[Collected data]
=== Begin Enclosure ===

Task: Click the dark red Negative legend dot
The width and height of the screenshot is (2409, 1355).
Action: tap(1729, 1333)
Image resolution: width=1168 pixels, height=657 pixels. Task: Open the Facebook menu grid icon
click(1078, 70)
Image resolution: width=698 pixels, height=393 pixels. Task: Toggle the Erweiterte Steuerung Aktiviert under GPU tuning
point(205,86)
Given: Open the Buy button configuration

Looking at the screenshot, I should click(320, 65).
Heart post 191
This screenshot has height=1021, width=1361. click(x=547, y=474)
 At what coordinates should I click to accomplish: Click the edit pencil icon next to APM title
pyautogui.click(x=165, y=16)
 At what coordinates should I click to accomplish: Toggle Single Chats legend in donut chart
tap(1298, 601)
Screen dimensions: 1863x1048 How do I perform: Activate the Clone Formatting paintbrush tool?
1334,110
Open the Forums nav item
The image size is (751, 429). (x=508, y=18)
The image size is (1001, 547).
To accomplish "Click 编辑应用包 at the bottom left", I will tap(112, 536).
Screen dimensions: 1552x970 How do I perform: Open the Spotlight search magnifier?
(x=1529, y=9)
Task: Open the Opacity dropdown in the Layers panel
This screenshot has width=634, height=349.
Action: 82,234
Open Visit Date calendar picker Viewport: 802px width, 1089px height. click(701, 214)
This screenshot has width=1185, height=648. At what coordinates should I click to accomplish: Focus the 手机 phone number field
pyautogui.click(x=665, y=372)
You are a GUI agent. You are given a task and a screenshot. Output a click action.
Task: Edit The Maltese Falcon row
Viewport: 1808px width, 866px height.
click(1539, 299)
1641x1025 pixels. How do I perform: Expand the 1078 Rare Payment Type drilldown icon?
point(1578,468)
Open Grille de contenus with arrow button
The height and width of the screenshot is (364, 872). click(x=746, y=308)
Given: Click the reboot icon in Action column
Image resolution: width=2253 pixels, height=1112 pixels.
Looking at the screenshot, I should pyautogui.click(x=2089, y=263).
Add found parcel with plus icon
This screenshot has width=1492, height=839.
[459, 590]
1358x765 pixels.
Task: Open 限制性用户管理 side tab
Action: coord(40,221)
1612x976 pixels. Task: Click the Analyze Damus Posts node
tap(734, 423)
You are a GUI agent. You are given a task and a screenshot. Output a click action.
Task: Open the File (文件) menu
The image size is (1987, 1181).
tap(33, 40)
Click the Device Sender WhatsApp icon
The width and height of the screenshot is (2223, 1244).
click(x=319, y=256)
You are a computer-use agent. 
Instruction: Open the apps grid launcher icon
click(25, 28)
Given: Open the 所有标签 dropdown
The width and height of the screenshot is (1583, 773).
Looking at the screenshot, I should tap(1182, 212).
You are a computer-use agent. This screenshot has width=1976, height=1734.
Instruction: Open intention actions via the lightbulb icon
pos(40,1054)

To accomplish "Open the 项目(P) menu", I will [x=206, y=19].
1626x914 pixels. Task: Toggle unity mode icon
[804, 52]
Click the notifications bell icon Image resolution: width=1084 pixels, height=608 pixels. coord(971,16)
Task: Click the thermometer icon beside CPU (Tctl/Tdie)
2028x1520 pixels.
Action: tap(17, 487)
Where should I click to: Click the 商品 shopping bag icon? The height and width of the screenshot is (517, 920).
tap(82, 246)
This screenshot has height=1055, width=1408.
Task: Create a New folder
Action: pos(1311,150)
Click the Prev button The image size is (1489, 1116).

=== End Enclosure ===

### Exercise requirements
Filter the data above down to lines with the word "will", and copy them.

### Solved problem
To accomplish "Click 编辑应用包 at the bottom left", I will tap(112, 536).
To accomplish "Open the 项目(P) menu", I will [x=206, y=19].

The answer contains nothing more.